The mutation frequencies of different amino acids at the mutation sites are highly correlated with the frequencies calculated based on codon frequencies (Pearson r = 0.945, Supplementary Figs. 3A–C and Supplementary Table 6)26. However, the frequencies of amino acids after the mutation show a lower correlation with the frequencies calculated based on codon frequencies (Pearson r = 0.633, Supplementary Figs. 3D–F)26. Many complex factors could contribute to this, such as epigenetic modifications27, disease preferences28, co-evolution29, and experimental assay biases30. In addition, we analyzed the mutation spectrums for each type of amino acid, which revealed mutation preferences. Interestingly, as shown in Supplementary Fig. 4, most of the amino acids have a mutation spectrum that is similar to the one based on codon frequencies (Pearson r > 0.8). For the amino acids which deviate the most from this expected spectrum, a higher ratio proportion of lysine (K), glutamine (Q), cysteine (C), and tryptophan (W) are mutated to A, which may come from the loss of function mutation experiments, such as alanine scanning mutagenesis30. We carried out the same analyses on susceptible/resistant samples (Supplementary Fig. 5), and observed an obvious decrease in the frequency correlation of resistant samples before mutation (Pearson r = 0.874), where serine (S), lysine (K), and tyrosine (Y) showed the largest differences. For the frequency of each amino acid after mutation in the susceptible /resistant samples, although the correlations are similar, their distributions vary greatly.

Furthermore, we analyzed the secondary structure elements where mutations occurred across all samples (Supplementary Fig. 6) as well as in resistant samples (Supplementary Fig. 7). As shown in Supplementary Figs. 6 and 7, the ΔΔG value distributions were not significantly different across samples whether mutations are located in α-helices, β-sheets or loops.

Annotations for the proteins and drugs are provided for each sample in MdrDB. For proteins, a total of 160 kinds of protein domains, 154 protein families and 143 protein superfamilies can be found in MdrDB. The protein domains with at least 100 samples are shown in Fig. 1D and Supplementary Table 7. Protein kinase domains account for the largest proportion (39.5%) of all samples, followed by DNA-binding domains (18.5%), retroviral matrix proteins (4.8%) and bromodomains (4.7%).
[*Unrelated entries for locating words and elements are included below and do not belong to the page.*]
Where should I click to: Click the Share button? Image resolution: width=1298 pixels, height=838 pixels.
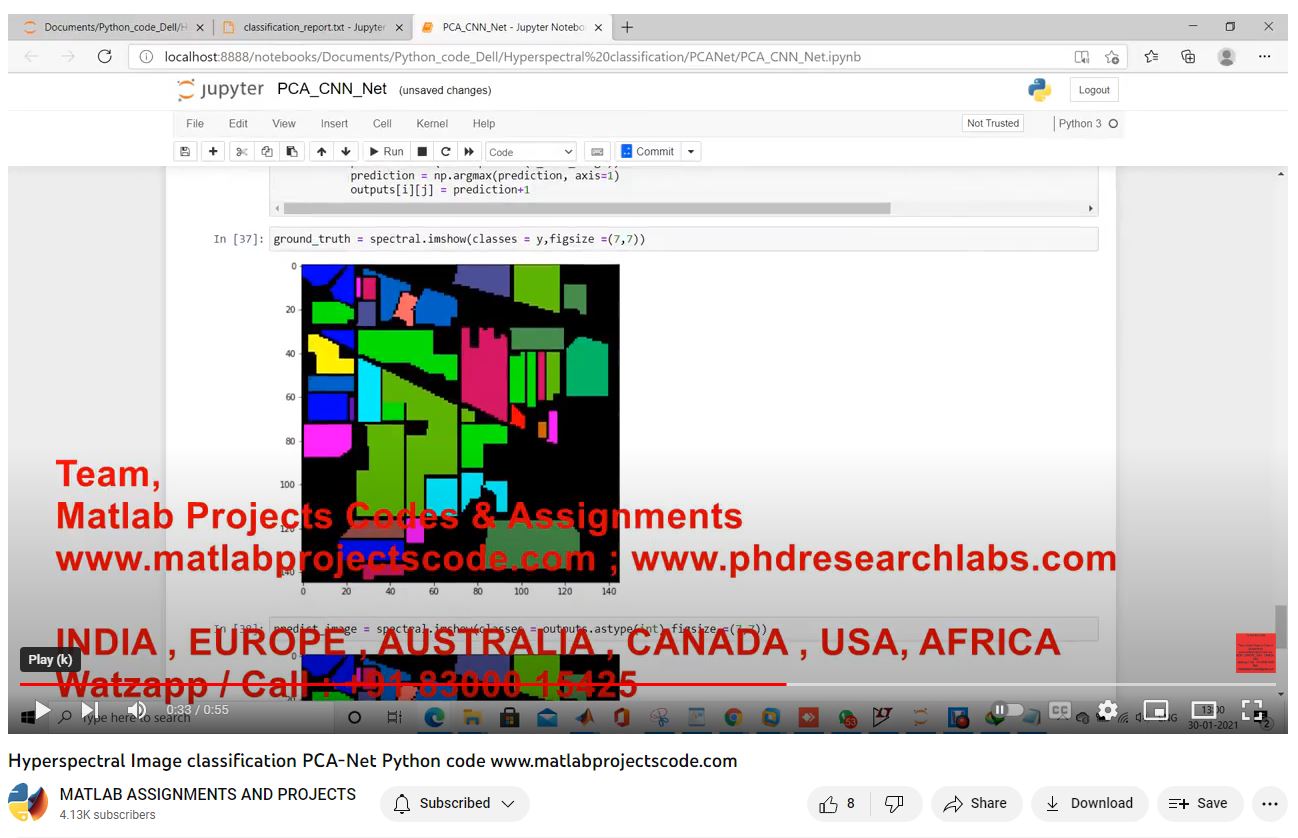click(x=975, y=803)
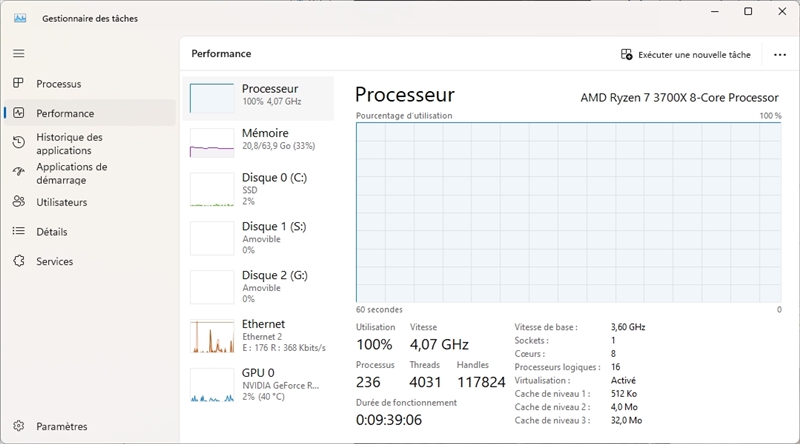Open Paramètres gear at bottom

point(18,426)
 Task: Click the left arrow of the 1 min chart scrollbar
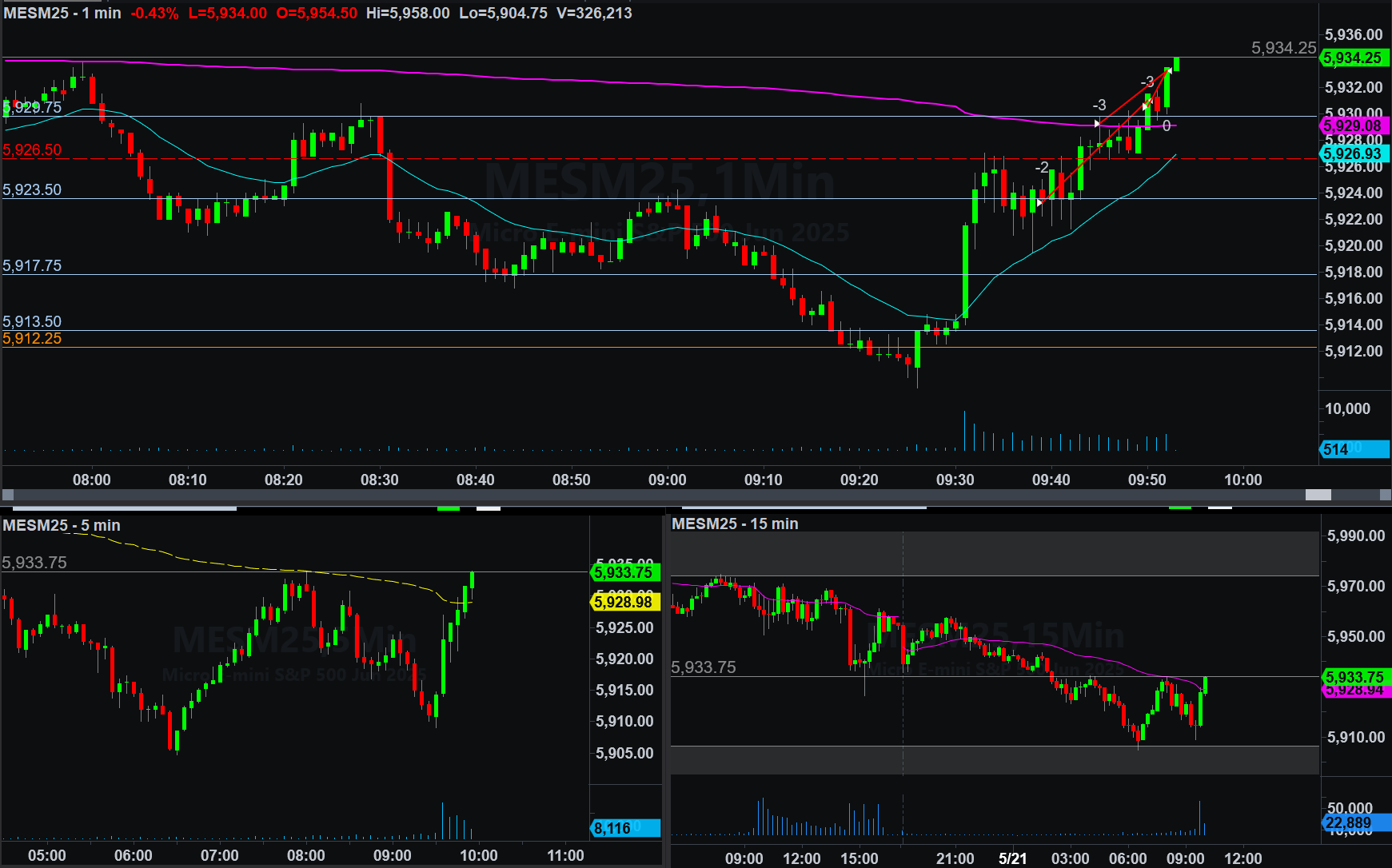click(8, 495)
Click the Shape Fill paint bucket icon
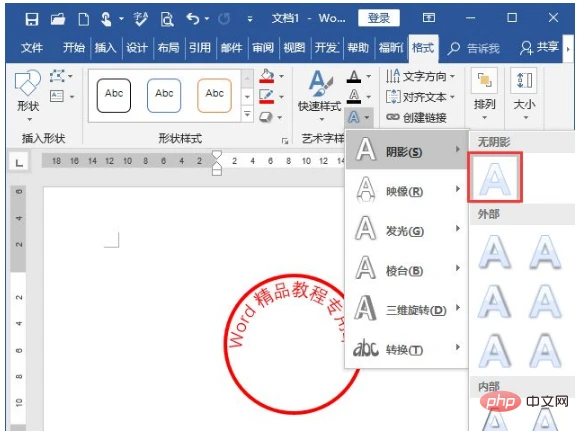Image resolution: width=579 pixels, height=434 pixels. [x=267, y=76]
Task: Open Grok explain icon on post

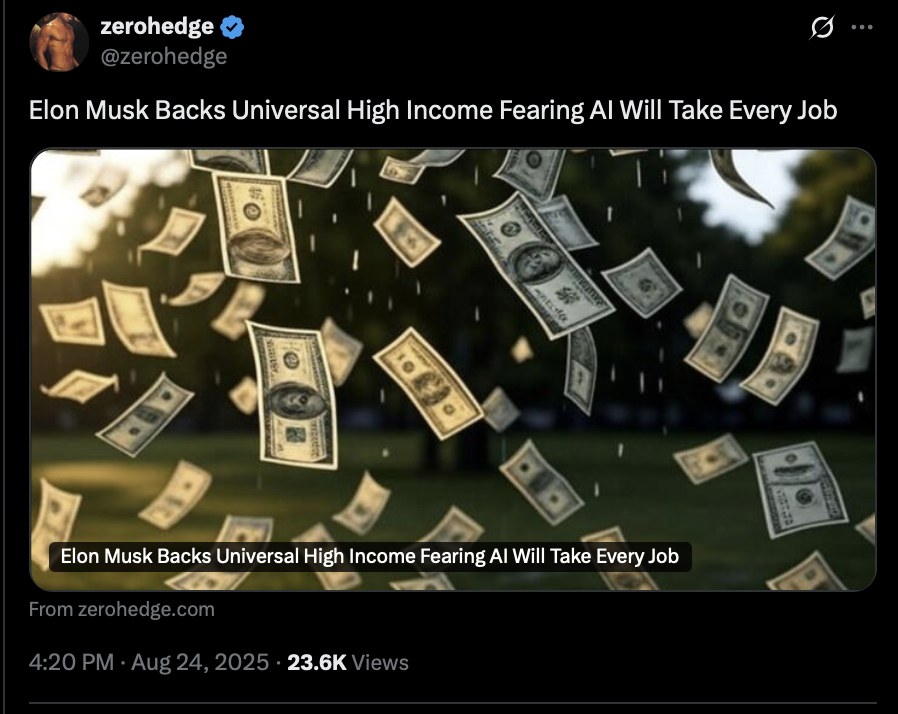Action: pyautogui.click(x=822, y=27)
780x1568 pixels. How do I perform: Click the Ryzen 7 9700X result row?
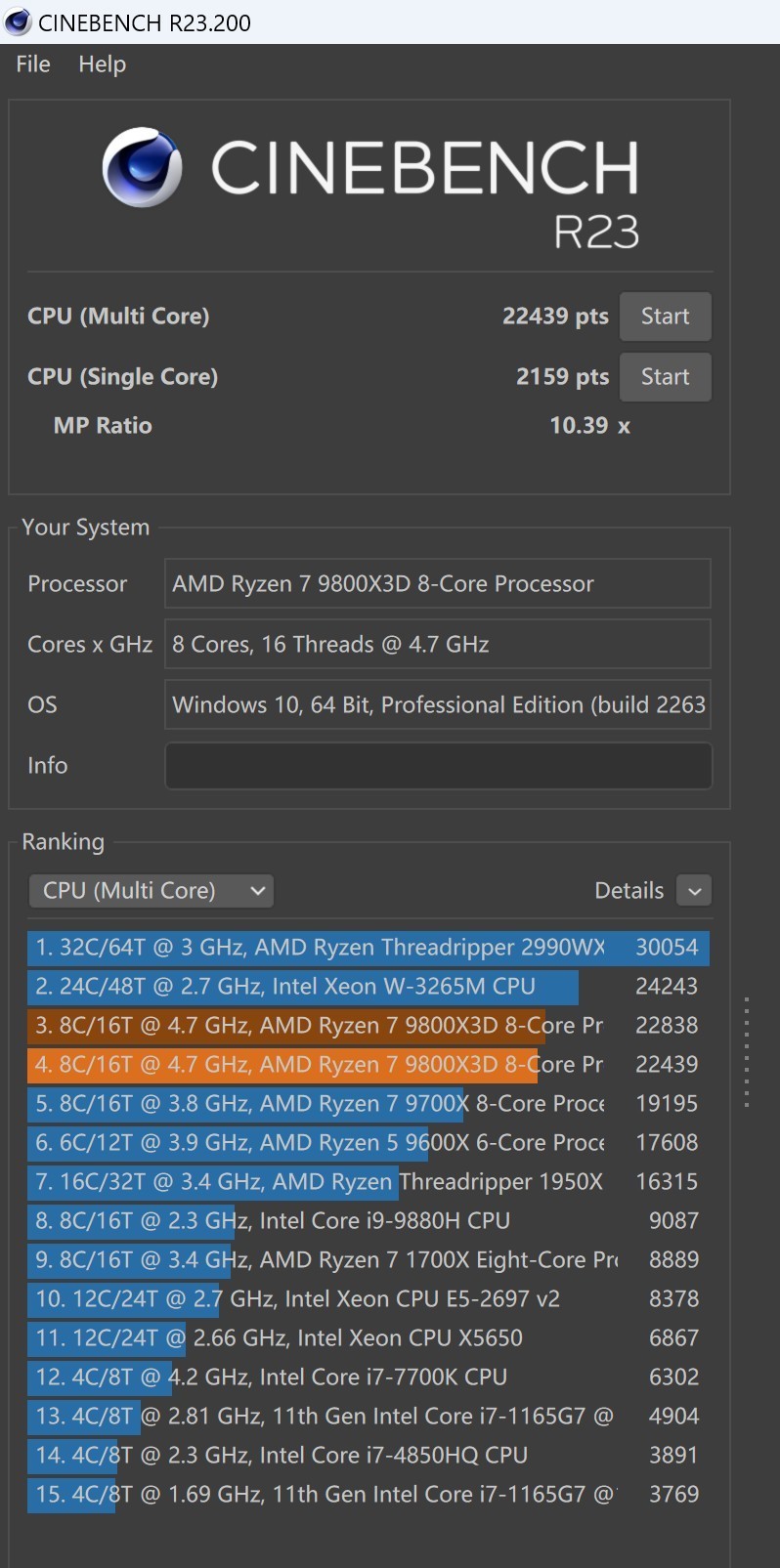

For drug mechanism annotations, a total of 20 FDA-documented pharmacological classes, 60 Medical Subject Headings (MeSH) pharmacological classes and 9 PubChem drug classes can be found in MdrDB. 67 (15.2%) out of all 440 drugs have known FDA pharmacological classes, and the corresponding samples were counted and shown in Fig. 1E and Supplementary Table 8. The largest proportion of samples takes kinase inhibitors as drugs (12.0%), followed by HIV-1 reverse transcriptase inhibitors (4.5%).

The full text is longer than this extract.